Why buyers are gravitating toward smaller homes
As household composition shifts, builders look to the starter homes of yesteryear to deliver more practical, affordable single-family homes for today’s buyers.
Key points:
- The median new single-family home has fallen from 2,320 square feet in 2015 to 2,036 square feet in 2023.
- Homes are expected to keep shrinking as demand for smaller houses grows.
- Owners of small homes can still live large, as some new communities focus on lush landscaping, community amenities and a vibrant environment for residents.
Editor's note: The United States needs more housing. It's not a new problem, but new solutions are emerging — and some old ones are getting another look. How are they shaping the future of housing? What is showing the most promise?
This series explores a few different approaches and where they might lead.
The price of nearly everything has gone up in recent years, and housing is no exception. Steep construction costs and sky-high existing home prices have pushed many buyers to the sidelines, but some builders have taken note, going smaller with new homes in order to keep costs in check.
The cost of housing remains a major concern for many Americans, but this "smaller is better" approach to new home construction could be one remedy to the affordability crisis.
Footprints have been shrinking
The median size of a new single-family home has fallen each year since 2015 — when it was 2,320 square feet — to 2,036 square feet in 2023, according to data from ResiClub and Parcl Labs shared with Real Estate News. And according to a May report from the National Association of Home Builders, the median size of newly constructed single-family homes during the first quarter of 2024 was 2,140 square feet — which NAHB noted as being the lowest figure since the second half of 2009.
And home sizes will continue to shrink, predicted John Burns Research & Consulting's New Home Trends Institute in a report. In a survey of production residential designers, 43% said they worked on smaller projects last year than the prior year, while only 15% reported working on larger projects. Additionally, 39% of respondents expect that homes designed in 2024 will be smaller than those from last year.
Revisiting the starter home of a century ago
Smaller homes don't all look alike — some are fairly basic and designed primarily with cost in mind, while others boast an elevated design and new urbanist planning principles to achieve a walkable, denser environment. In some ways, today's smaller home is not so different from the post-war homes built in the newly formed suburbs of the 1950s, or even the mail-order "kit homes" of the early 20th century.
For most buyers, the detached single-family home continues to be the ideal, explained Jenni Nichols, VP of Design for John Burns Research and Consulting.
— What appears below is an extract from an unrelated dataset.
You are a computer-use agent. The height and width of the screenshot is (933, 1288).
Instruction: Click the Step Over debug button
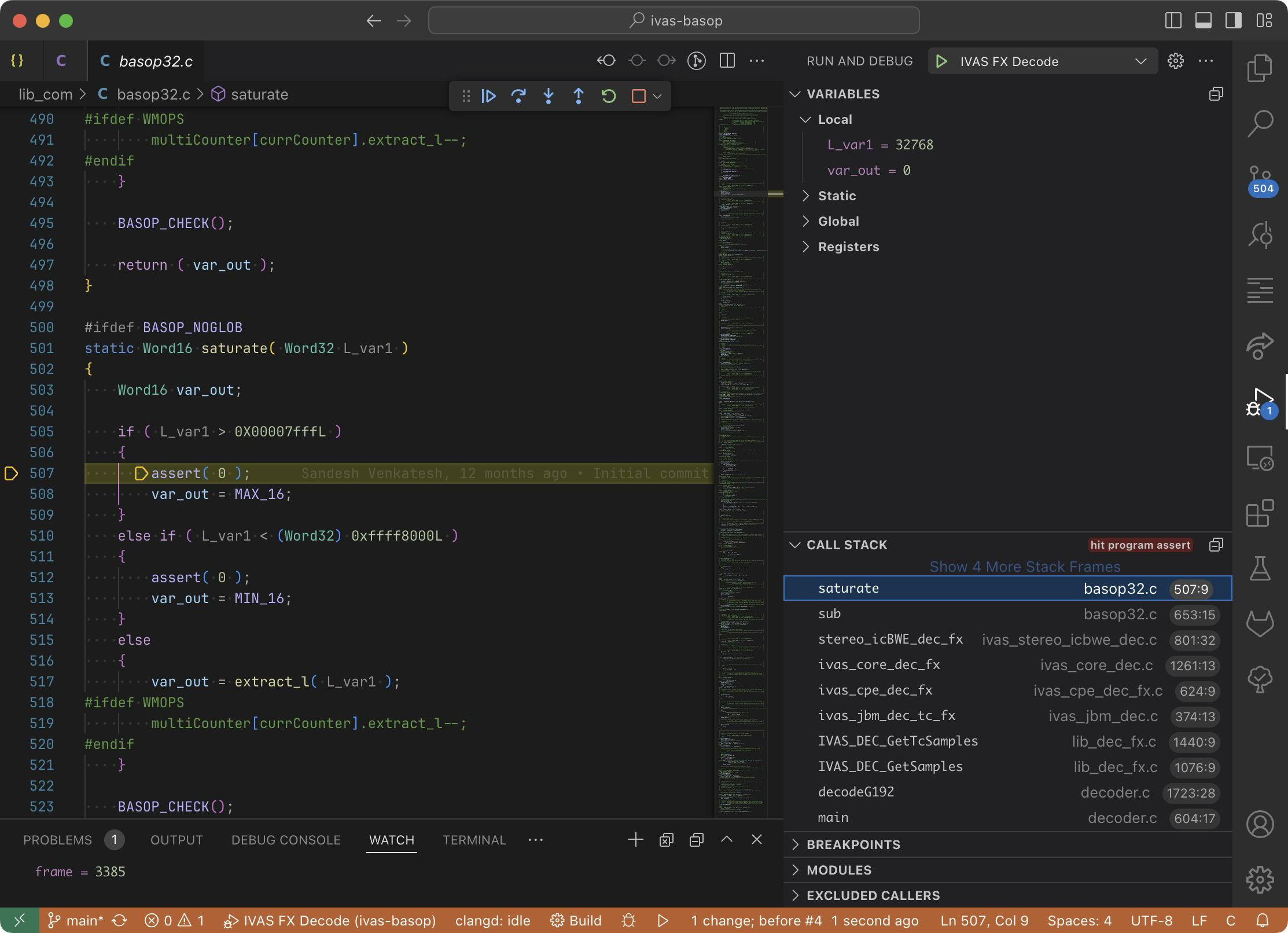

"There is something — and maybe it goes back to the Sears Roebuck cottages — about having your own home," Nichols said. "I think there is a preference for detached. People like it. People like not sharing a wall. Even if the home is tiny, there's something special about having your own house — it's a psychological tie to the classic idea of the American Dream."
Some of the newer developments with sub-1,000 square-foot homes skip amenities like garages and bonus rooms to make the homes smaller and more affordable for buyers. For instance, homes in Lennar's Risinger Court in the Fort Worth area feature single-story floor plans that are as small as 763 square feet and priced at $198,000. That's far below the $351,000 median list price for the Fort Worth metro and less than half of the $420,600 national median price for all new home sales in August.
"Your starter home of today is like your starter home of yesteryear. And I think that we're going to start to see more of that," Nichols said.
Homes and communities 'that make sense for people'
Other developments, such as the "Wee-Cottage" communities in the Denver area and the multi-phase Indigo subdivision in Richmond, Texas, that take a more holistic approach, focusing not just on the homes but also on landscape design, shared amenities, walkability and a vibrant atmosphere. Scott Snodgrass, a founding partner of Meristem Communities and Indigo's master planner, said they're simply meeting the market demand for attainable, yet upscale housing.
"A home builder's business is to build homes and sell them, but we also need to make sure that we're building homes that make sense for people," Snodgrass told Real Estate News. "The better job you do with that, and the wider of a buyer pool that you can reach with those homes, then the more homes you're actually able to sell and the faster you're able to sell."
Snodgrass said Indigo's smaller "cottages" reflect the demographic shift among buyers in the Houston area (and the U.S. as a whole). "Less than 20% of our family formation are two parents that are married with kids," Snodgrass said, yet Houston developers are "still building 70% or 80% of our homes for that household formation." In many cases, he added, smaller households "would actually much rather buy a smaller home."
Small scale, big demand
It's not just budget-conscious millennial couples or families who want smaller, more affordable homes — Snodgrass said older Gen Xers and empty-nester boomers want a home that compliments their more active lifestyle and desire for less upkeep. And the smaller plans, which are roughly 949 to 1,400 square feet, make it easier for developers "to build them all at the same time," Snodgrass explained.
Sixteen of the cottages, the smallest of which started at $219,000, were completed — and sold — within a 45-day period, Snodgrass said. Another 60 will be built in the next phase of construction.
The pace of sales illustrates the very real demand for these smaller homes, he said, adding that "they have hundreds of people on a waitlist."